O Xis da questão é: sexo e casamento. Sexo e casamentos longos, e no meu tempo o desejo não passava tão rápido quando parece passar agora. Havia mais persistência e porque não dizer, imaginação! De novo vem aí o problema de criação, pessoas criadas cheias de vontades, mãos passadas na cabeça para não traumatizar, foram ficando mais fraquinhas - é preciso esquecer um pouquinho Freud, sem trauma não se cria!
O verbo encerrar é abrangente e antagônico, o sentido da frase do título pode tanto ser o de guardar, guardar com zelo e carinho, quanto o de terminar.
Terminar é triste, mas pode ser muito saudável e até estimulante quando passa a inevitável tristeza por quase tudo que se encerra. Mas existem muitas maneiras de se fazer uma só coisa, e aí lembro de novo o caráter e o sentimento, o afeto que se é capaz de ter, e de cultivar.
Pode haver afeto, sinceridade e decência até numa situação do que convencionalmente se chama de traição. É humano e frequente se enganar, e com isso, ferir os outros involuntariamente. A atitude aí, para não falar novamente em caráter, varia da coragem de cada um. Despreparo é sim, problema de criação. Segurar uma barra sozinho, sem se escorar no outro, ou até pior, culpar o outro quando se engana, ou quando escolhe dar um passo individual e como não dizer, egoísta, demanda coragem e caráter, sim, artigos que estão se tornando mais raros e voláteis até do que casamentos longos.
Em nome de quê se limita ou norteia o desejo hoje, sem o freio das religiões, que tinham muito mais peso no passado, sem o exercício de poder de quem é o mantenedor, antes das mulheres conseguirem um pouco mais de igualdade no campo profissional, sem o medo do inferno?
Numa sociedade organizada, cada um tem sua função, distribuição justa é a que é ajustada entre as partes.
Bom, o que não tem remédio pede uma solução caseira e individual... a gente fica com a que melhor se ajusta. Uma terapeuta me disse para dar notas à importância que cada coisa tem na vida, e seguir as prioridades. Não se pode, repito para mim e para quem quiser ouvir, ter tudo. Se a gente quer tudo, acaba às vezes perdendo o que não escolheria.

____________

No texto sobre sexo e casamento, na pergunta que começa com "Em nome de quê", liste tudo o que vem logo depois de cada "sem". As linhas que vêm a seguir não são necessárias.

____________

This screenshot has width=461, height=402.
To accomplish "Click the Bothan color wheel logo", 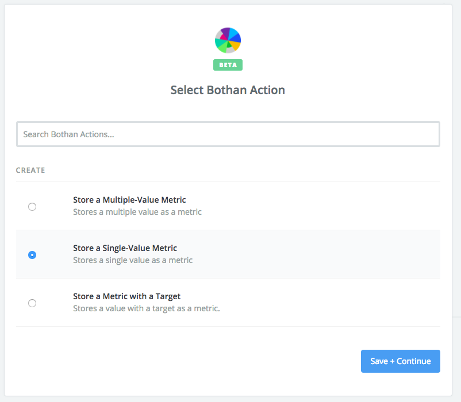I will tap(228, 40).
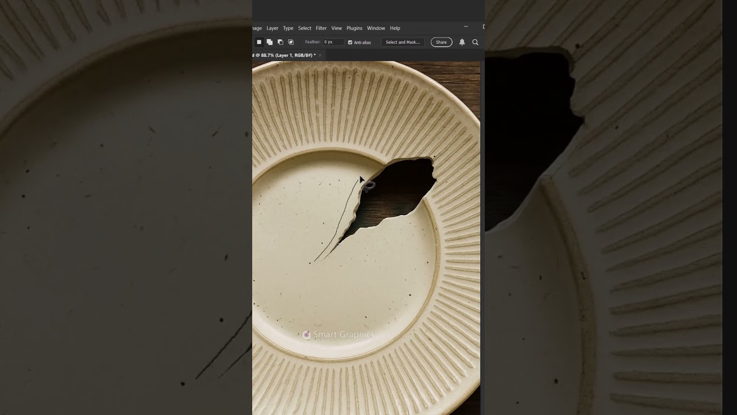Click the search magnifier icon

pos(475,42)
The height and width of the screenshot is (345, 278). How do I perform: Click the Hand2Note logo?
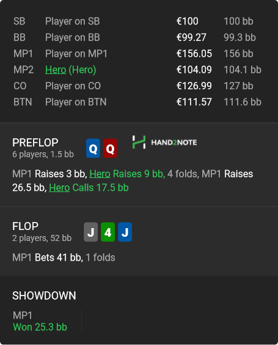[164, 142]
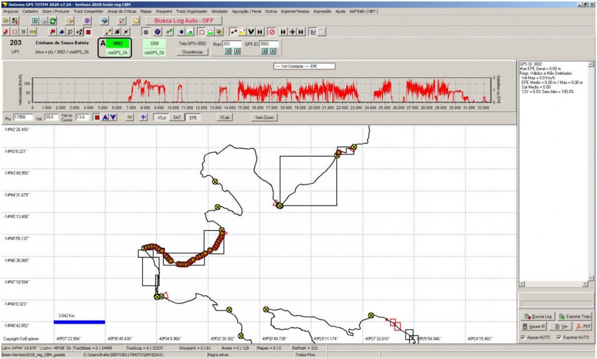This screenshot has height=359, width=597.
Task: Click next arrow under the Num field
Action: tap(237, 51)
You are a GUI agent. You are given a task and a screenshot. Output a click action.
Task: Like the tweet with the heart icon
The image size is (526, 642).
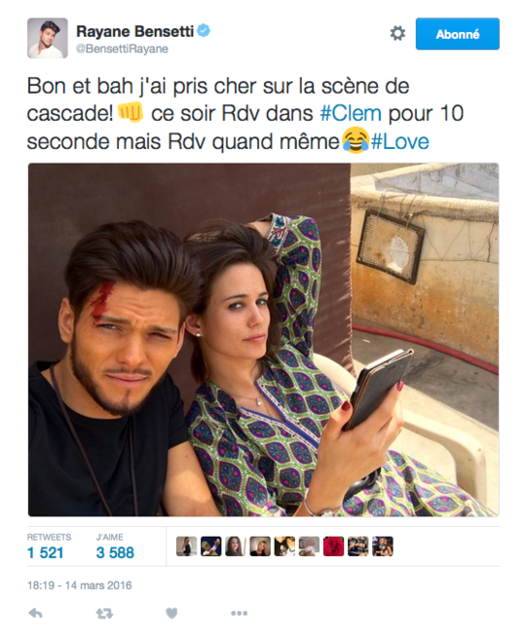171,613
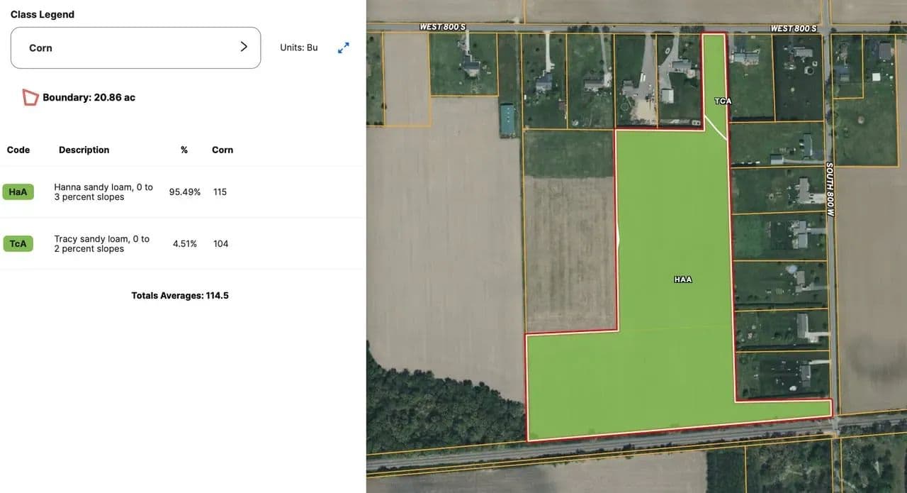The height and width of the screenshot is (493, 907).
Task: Click the Class Legend heading
Action: [43, 14]
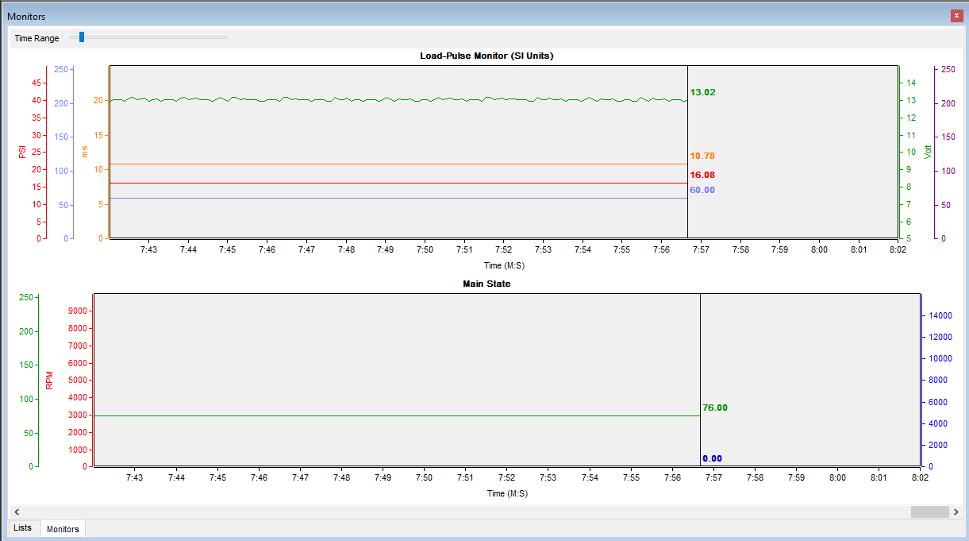This screenshot has height=541, width=969.
Task: Switch to the Lists tab
Action: point(23,528)
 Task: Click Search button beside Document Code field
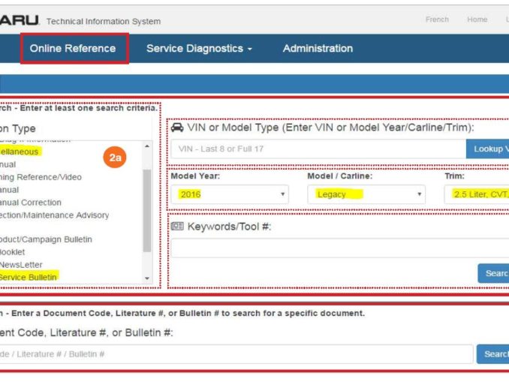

____________

**Resposta**
- o freio das religiões
- o exercício de poder de quem é o mantenedor
- o medo do inferno